— Task data —
*** Block opens ***

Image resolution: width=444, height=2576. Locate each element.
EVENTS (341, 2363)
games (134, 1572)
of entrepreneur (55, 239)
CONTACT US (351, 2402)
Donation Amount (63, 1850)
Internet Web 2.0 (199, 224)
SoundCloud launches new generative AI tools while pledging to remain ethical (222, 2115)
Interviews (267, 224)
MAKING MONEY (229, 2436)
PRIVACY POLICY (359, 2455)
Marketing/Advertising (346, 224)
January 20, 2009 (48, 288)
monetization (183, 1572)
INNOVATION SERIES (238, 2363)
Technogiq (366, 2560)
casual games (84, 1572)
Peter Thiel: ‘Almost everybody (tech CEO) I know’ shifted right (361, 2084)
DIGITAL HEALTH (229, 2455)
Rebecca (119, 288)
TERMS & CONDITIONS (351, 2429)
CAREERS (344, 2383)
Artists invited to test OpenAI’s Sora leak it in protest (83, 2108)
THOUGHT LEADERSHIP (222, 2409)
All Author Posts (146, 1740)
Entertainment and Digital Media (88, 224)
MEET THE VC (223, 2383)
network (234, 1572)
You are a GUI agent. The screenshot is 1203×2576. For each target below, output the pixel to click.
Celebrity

*** Block closes ***
*** Block opens ***

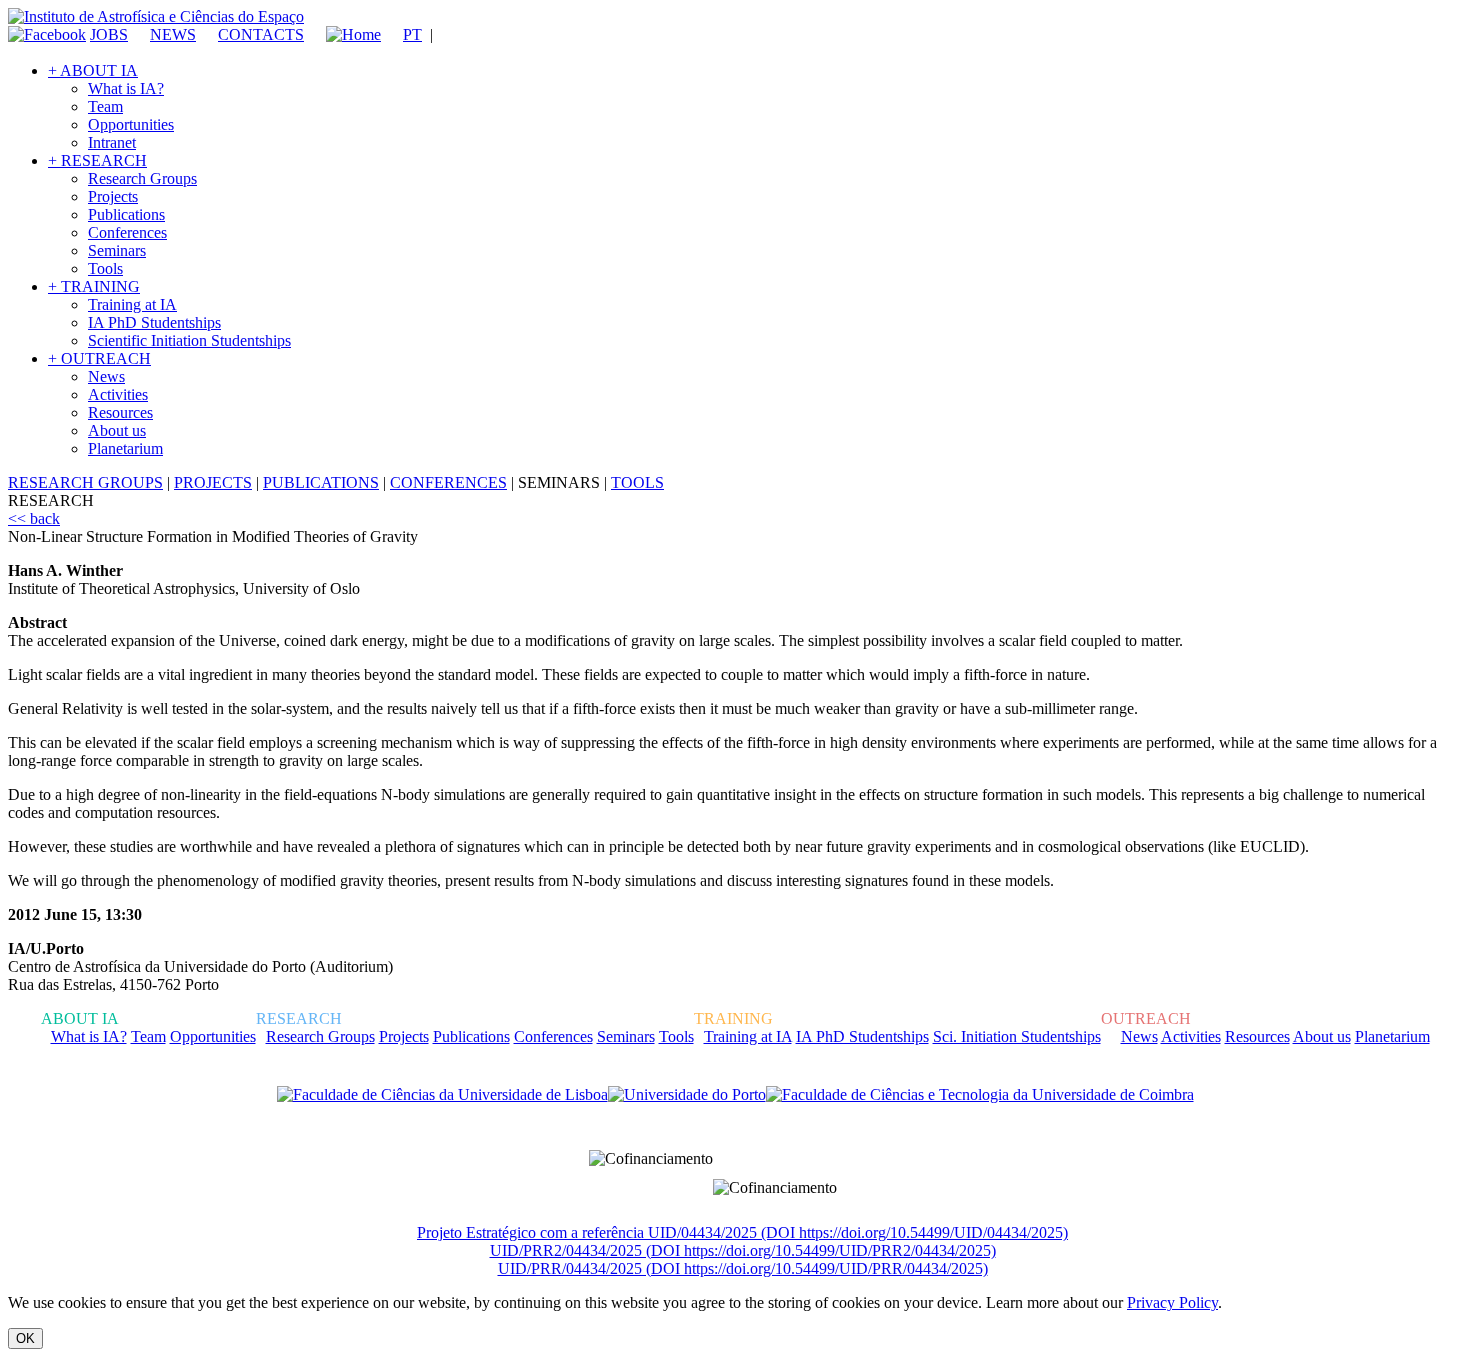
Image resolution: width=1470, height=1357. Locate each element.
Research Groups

*** Block closes ***
*** Block opens ***

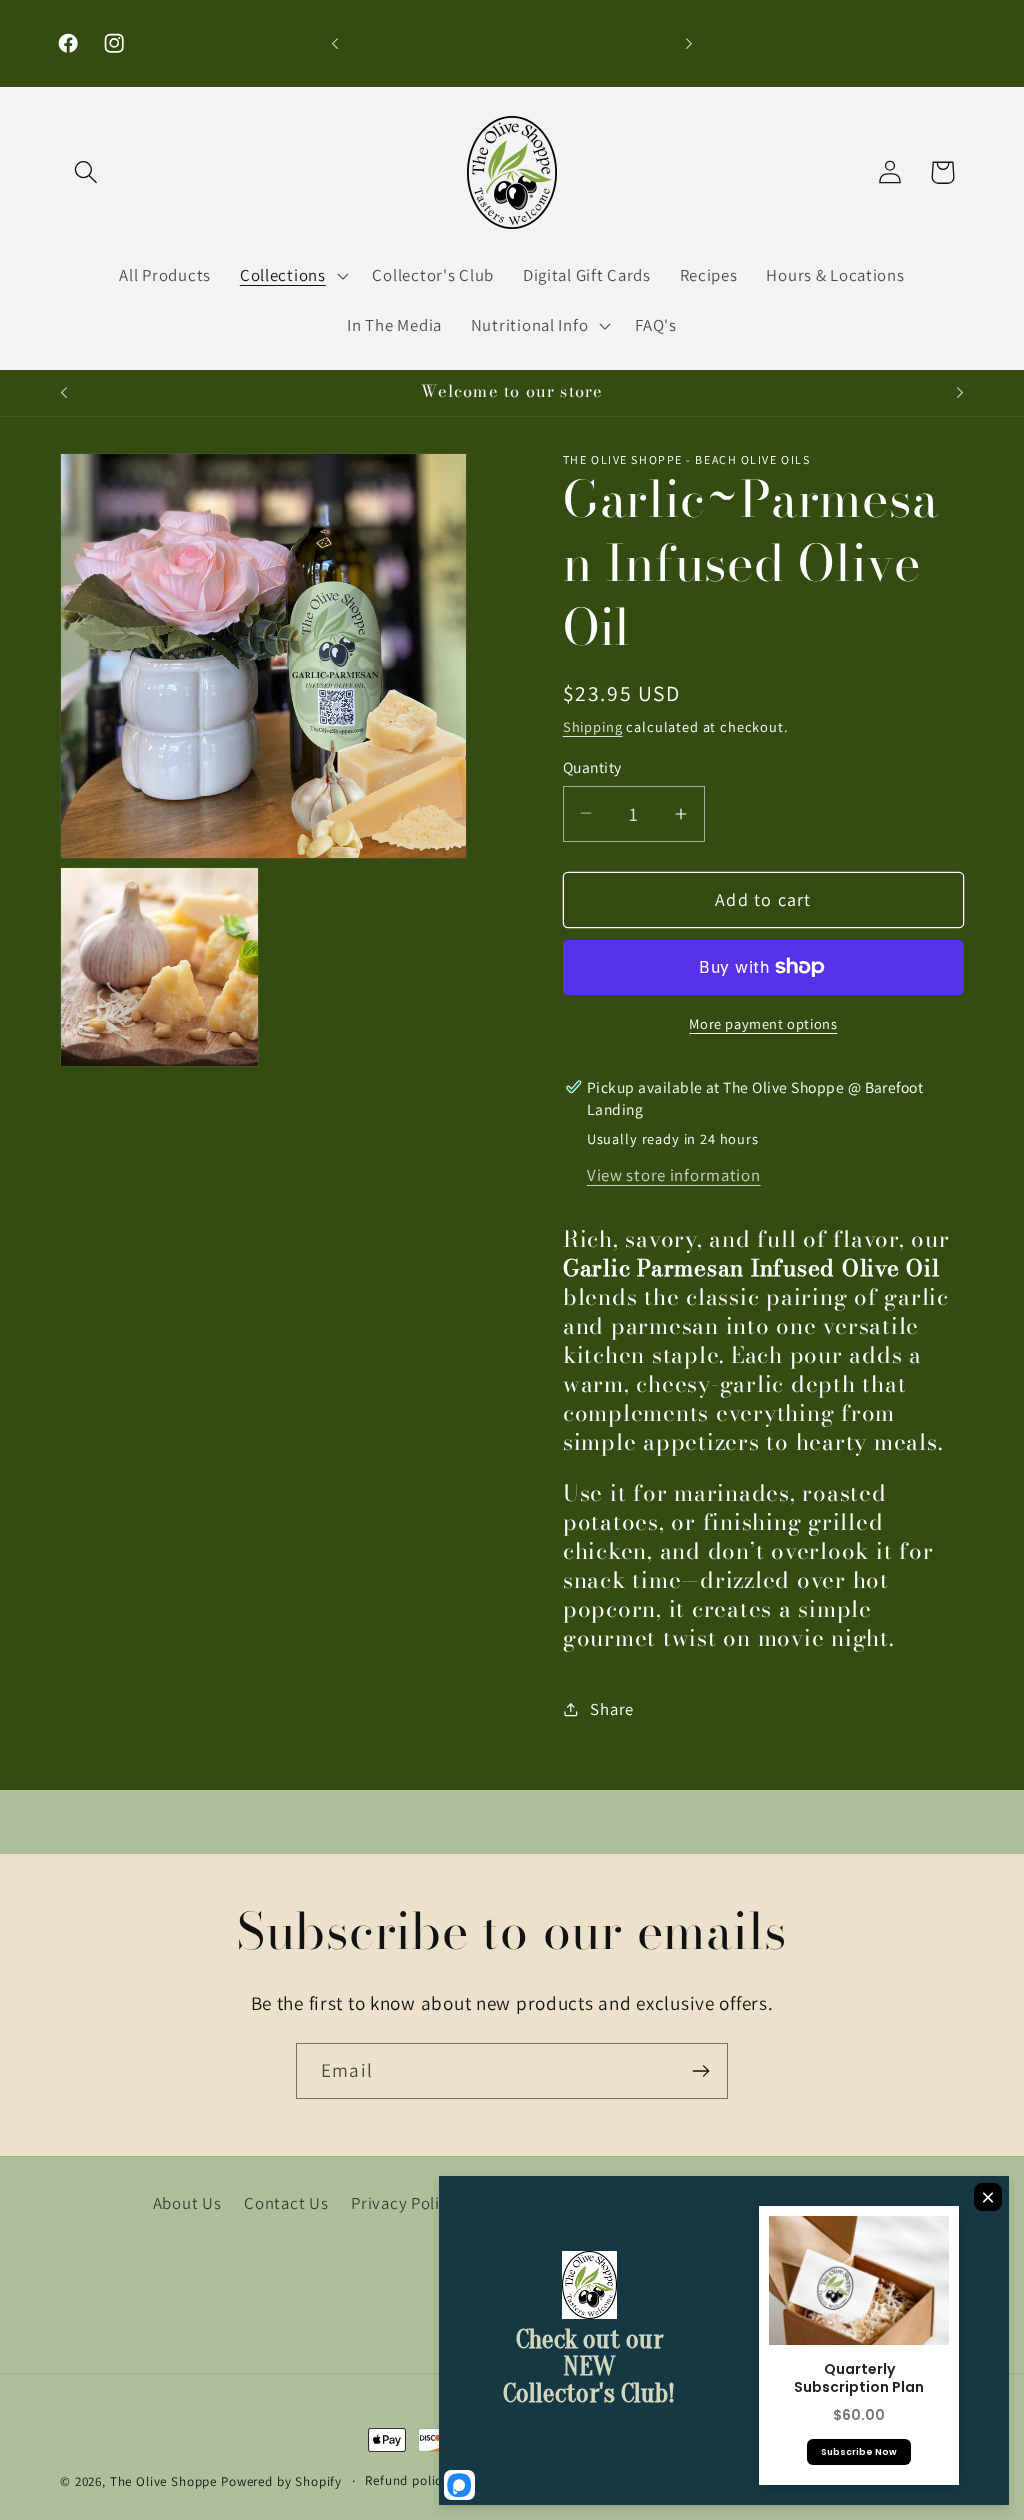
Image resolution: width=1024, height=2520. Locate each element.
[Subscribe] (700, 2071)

*** Block closes ***

— What is needed —
All lines that include the word "Image" must be copied from the material above.

— Problem solution —
Image resolution: width=444, height=2576. Locate each element.
Image resolution: width=1470, height=1357. Locate each element.
Image resolution: width=1024, height=2520. Locate each element.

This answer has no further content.